Main Risks of Investing

Please remember that any investment you can make or lose money. The main risks associated with an investment include:

Asset Management Risks: Due to the dynamic management, investment might have underperformed other funds with similar investment objectives.

Credit Risk: Credit risk is the risk that fixed income shares in a portfolio of funds lower your price or unable to pay interest or repay at maturity. This may be the result, that the issuer of the shares or its counterpart are defaulted payment or declare themselves unable to honor its financial obligations.

Derivatives Risk: The use of derivatives involves different risks possibly greater than the risks associated with investing directly in the underlying investments of derivatives. Derivatives can be volatile and involve significant risks, such as correlative risk, counterparty credit risk, hedging risk, leverage risks and liquidity risks, among others. Certain derivatives have the potential for unlimited loss regardless of the size of the initial investment.

Foreign Investment Risk: Investments in large multinational corporations, including US corporations, involve certain risks. The securities included in the portfolio are subject to risks associated with the business that large multinational place abroad, including political, regulatory, economic conditions and any other measures, such as currency fluctuations and risks associated with forms of custody and settlement.

Liquidity Risk This is the risk associated with the shortage of marketable securities, which can make it difficult or impossible to sell at an affordable price in order to minimize losses. The investment can lower your selling price, sell other investments or forego attractive investment opportunities.

Risks Interest Rate: This type of risk refers to the losses attributed to changes in the interest rate.
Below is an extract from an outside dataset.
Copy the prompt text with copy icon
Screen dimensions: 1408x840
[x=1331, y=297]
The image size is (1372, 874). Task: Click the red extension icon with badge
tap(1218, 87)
When the interest rate increases, bond prices generally fall. In general, the longer the maturity or duration of a bond, the higher the sensitivity to changes in interest rates. Changes in interest rates may also increase the prepayments of debt obligations.

Market Risk: The market value of securities may fall, can not rise or fluctuate, sometimes rapidly and unpredictably. Market risk may affect a single issuer, sector of the economy, industry, or the market in general. These risks are generally higher for small and medium enterprises. Focus on a particular investment style, for example, growth investments or securities, you can generate funds underperforming in other mutual funds if this style fails in the market.
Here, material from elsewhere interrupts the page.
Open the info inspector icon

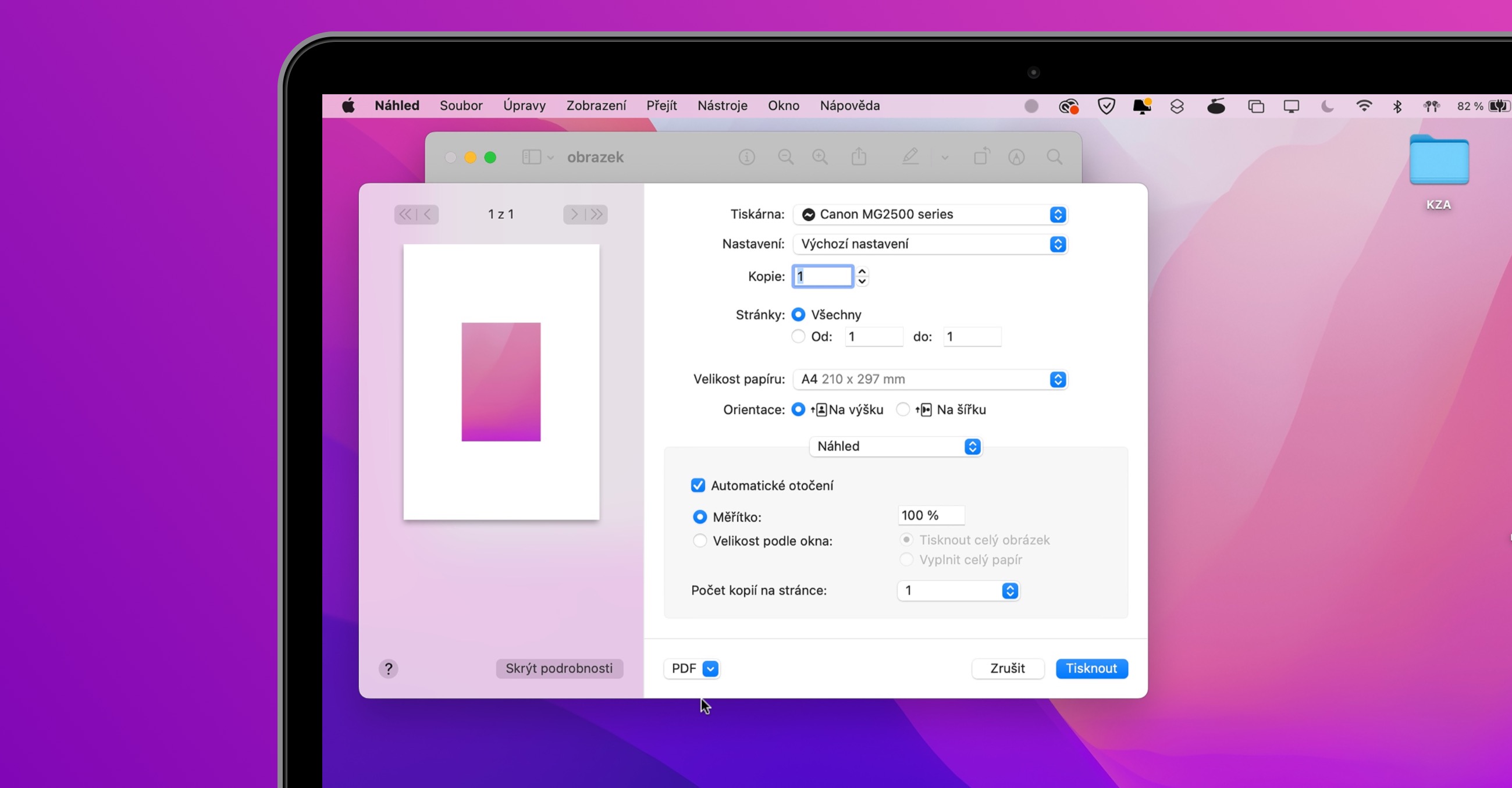click(x=746, y=156)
Sector Risk: A fund that focuses on a sector of the economy may be more susceptible to financial events, market or economic events affecting the sector, which funds are not concentrated in a particular sector. While a fund is more diversified in all sectors, it is shared more risk and potentially reducing volatility and risk of loss.
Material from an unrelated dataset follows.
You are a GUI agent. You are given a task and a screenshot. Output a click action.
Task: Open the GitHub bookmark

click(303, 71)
and excessive short-term trading: The market opportunity is the frequent and short-term trading by certain investors in a fund, trying to benefit from market volatility or speculation about an event. This activity could increase the risk of losses and increased intermediation costs that could prejudice the total return of the investor.

Distributions and Taxation

Rollovers: All the benefits received from investments; financed cash reserves for future rollovers or be devoted to fulfilling obligations under the goals and needs of customers.

Taxes: The intention is to finance the cash reserves through dividends and capital gains. Taxes depend on the time that has stayed the action and the type of distribution. Other tax differences are attributed to such accounts, accounts that do not qualify as tax accounts or accounts that qualify as IRA, Roth IRA, etc.